§ **BRANO**:
Lei si è costituita parte civile nel maxiprocesso dell’86 senza l’appoggio e la partecipazione della sua famiglia d’origine. Ha compiuto un vero atto di coraggio e di libertà, che ricordi porta con sé di quel periodo?

Brutti. Più che altro la situazione è stata terribile per la famiglia originaria, per quello che ho dovuto subire da loro perché mia madre non voleva costituirsi parte civile e io dicevo: «come? io da sorella sì e tu da madre che ti hanno ucciso due figli, Salvatore di ventotto anni e Rodolfo di ventiquattro, non ti costituisci parte civile?». A un certo punto mentre eravamo per telefono per fortuna mia e sua, io insistendo le ho detto: «scusa ma che cosa hai nelle vene, acqua invece di sangue?» e allora lei mi ha detto: «speramo a Dio, u stessu duluri a pruvari, ai to figghi t’annu ammazzari!». A queste parole non ci ho visto più, non so cosa ci ho detto per telefono perché mi sono bloccata e così ho deciso di proseguire per la mia strada e fare finta che erano tutti morti in una strage perché erano tutti d’accordo, le mie sorelle, i cognati e gli altri miei fratelli. Sono trent’anni che per me quella famiglia l’ho cancellata

 

Lei infatti nel suo libro intitolato “Nonostante la Paura”, ha definito sua madre come una “matruzza” incapace di avere coraggio e di difendere i suoi figli. Ma perché anche i suoi fratelli e le sue sorelle hanno reagito allo stesso modo?

Per paura. Io capisco che uno può avere paura, non pretendevo che si mettessero… diciamo, che si costituissero parte civile tutti quanti ma far sì che almeno la madre si costituiva parte civile insieme a me, no che invece mi hanno attaccato tramite i giornali, mi ha madre mi ha attaccato tramite i giornali dicendo che ero pazza!

 

Potremmo dire che lei è stata l’unica ad avere una reazione da “madre” nei confronti di quelli che invece erano suoi fratelli

Sì, perché io essendo la maggiore (n.d.r. di dieci figli) li ho cresciuti io ai miei fratelli, mia madre li partoriva e appena l’ostetrica se ne andava ci cominciavo a badare io. Specialmente a Rodolfo che era il terz’ultimo. Per me Rodolfo era il mio “coccolino”, il mio preferito, c’erano diciotto anni di differenza, per me era come un figlio, perciò compravo le cose per lui, i vestitini e lui mi ricambiava con tanto affetto. Quindi poi la sua morte è stata la goccia che ha fatto traboccare il vaso

 

Rodolfo, perché è stato ucciso anche lui?

§ **RICHIESTA**:
Rispondi in breve alle domande sull'intervista, una per riga:
1. Quanti anni avevano Salvatore e Rodolfo quando furono uccisi?
2. Qual è il titolo del libro dell'intervistata?
3. Quanti anni di differenza c'erano tra l'intervistata e Rodolfo?
Le righe successive sono materiale a sé, senza legame con il brano.

§ **ESTRATTO DATI**:
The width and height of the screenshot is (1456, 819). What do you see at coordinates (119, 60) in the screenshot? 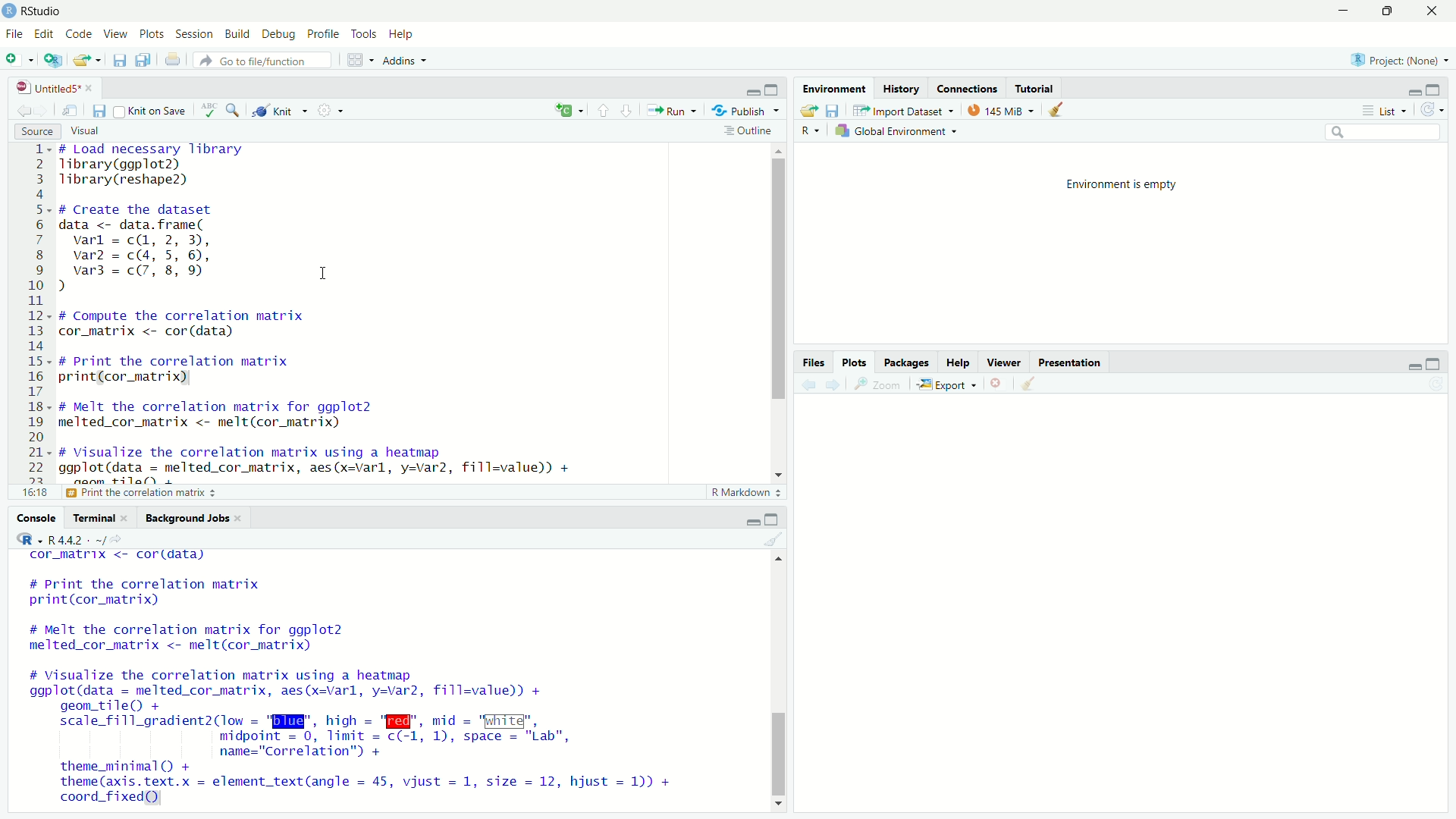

§ **RISPOSTA**:
1. Salvatore ventotto, Rodolfo ventiquattro.
2. "Nonostante la Paura".
3. Diciotto anni.